Ryan’s bruised ribs were agony as he dragged Ethan off the bed towards the bathroom.
‘Ryan?’ Ethan said, almost off his head because of the sedative. ‘How did you get here?’
‘Long story,’ Ryan replied. ‘Have faith. I need you to work with me.’
As Ryan dragged Ethan into the bathroom and slid the door shut, Kuban burst into the room, followed by the big guy who was dragging the unconscious Kazakov by his ankles.
‘Where is he?’ Kuban asked, before noticing the bathroom.
Ryan flipped the lock across the bathroom door. He dumped an extremely confused Ethan at the back of a walk-in shower and swept the privacy curtain across to hide him.
‘They’re Leonid’s guys,’ Ryan whispered. ‘Don’t make a sound.’
The toilet door had a safety lock which could be turned from the outside with a coin or
screwdriver. Kuban hunted for change in his trousers as Ryan flipped the lock and slid the door halfway open.
Ryan spoke in Russian. ‘What do you want?’
Ryan was the same age as Ethan but he didn’t much look like him and he was dressed in jeans and T-shirt, rather than nightwear. What happened next depended on how well Kuban and his accomplice knew Ethan, and Kuban’s expression was confused at best.
‘Why are you here?’ Ryan said firmly. ‘Do you know who I am?’
This bolshiness made Kuban’s mind up and he snarled, ‘I know who you are. And I wouldn’t want to stand in your shoes when Uncle Leonid catches up with you.’
The big dude didn’t seem so certain. ‘Is that him?’ he asked.
‘Room six one nine,’ Kuban said, pointing at the number on the door as he gave Ryan sight of his gun. ‘Your bodyguard’s out for the count and you’re coming with us.’
*
Ning had seen Kazakov knocked down and got a more distant view of Ryan crossing into Ethan’s room. She tried thinking of some action she could take herself, or of running to hospital security, but she couldn’t decide and ended up calling Amy.
‘If they’ve got guns you stay back,’ Amy said. ‘Try and get some information on their vehicle.’
‘Right,’ Ning said.
As Ning spun around she was shocked to see Ryan being frogmarched between Kuban and the big dude. She was impressed by Ryan’s identity-switching feat, but he’d exposed himself to a huge amount of danger.

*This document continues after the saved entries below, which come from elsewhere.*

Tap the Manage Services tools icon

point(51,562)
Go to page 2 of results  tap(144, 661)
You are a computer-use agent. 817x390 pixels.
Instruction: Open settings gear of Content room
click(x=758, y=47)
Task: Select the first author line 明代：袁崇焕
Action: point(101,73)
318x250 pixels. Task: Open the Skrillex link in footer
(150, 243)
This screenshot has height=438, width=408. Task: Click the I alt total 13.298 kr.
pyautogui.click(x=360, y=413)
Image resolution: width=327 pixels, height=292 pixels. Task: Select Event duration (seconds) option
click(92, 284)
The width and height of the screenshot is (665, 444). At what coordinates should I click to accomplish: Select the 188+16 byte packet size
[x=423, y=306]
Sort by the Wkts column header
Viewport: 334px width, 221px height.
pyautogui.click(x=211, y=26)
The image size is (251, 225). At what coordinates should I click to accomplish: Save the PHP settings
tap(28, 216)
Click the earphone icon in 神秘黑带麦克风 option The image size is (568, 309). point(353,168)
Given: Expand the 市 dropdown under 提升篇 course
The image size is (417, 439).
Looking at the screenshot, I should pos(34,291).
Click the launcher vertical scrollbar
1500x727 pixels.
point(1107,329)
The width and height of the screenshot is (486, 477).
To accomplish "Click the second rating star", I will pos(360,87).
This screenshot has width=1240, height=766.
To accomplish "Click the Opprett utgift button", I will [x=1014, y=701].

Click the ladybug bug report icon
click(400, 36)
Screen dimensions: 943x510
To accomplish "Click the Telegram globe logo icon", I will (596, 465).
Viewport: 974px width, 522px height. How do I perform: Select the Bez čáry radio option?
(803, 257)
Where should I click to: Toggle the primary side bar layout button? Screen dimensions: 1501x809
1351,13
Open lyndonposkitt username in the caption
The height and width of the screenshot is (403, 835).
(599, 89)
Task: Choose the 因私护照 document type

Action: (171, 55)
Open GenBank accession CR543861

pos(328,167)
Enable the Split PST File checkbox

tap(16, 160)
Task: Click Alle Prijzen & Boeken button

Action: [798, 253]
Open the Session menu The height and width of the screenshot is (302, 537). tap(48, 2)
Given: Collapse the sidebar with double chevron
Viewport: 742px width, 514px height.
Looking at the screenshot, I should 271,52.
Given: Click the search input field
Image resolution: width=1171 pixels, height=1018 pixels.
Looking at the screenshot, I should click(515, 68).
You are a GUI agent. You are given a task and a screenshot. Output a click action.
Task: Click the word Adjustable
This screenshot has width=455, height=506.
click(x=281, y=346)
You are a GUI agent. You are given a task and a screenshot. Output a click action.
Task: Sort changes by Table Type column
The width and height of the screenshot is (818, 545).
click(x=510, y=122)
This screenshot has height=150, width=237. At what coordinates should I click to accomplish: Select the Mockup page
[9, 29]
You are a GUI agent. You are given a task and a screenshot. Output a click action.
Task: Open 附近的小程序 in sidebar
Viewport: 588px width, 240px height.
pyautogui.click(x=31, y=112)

The goons led Ryan through a set of swinging doors marked staff only. After giving them a few seconds to get clear, Ning jogged across the hallway and poked her head between the doors. She could hear footsteps clanking down metal stairs, but she was distracted by a shout from behind. It made Leonid’s men stop and look up, but they didn’t see Ning because she’d backed into the corridor.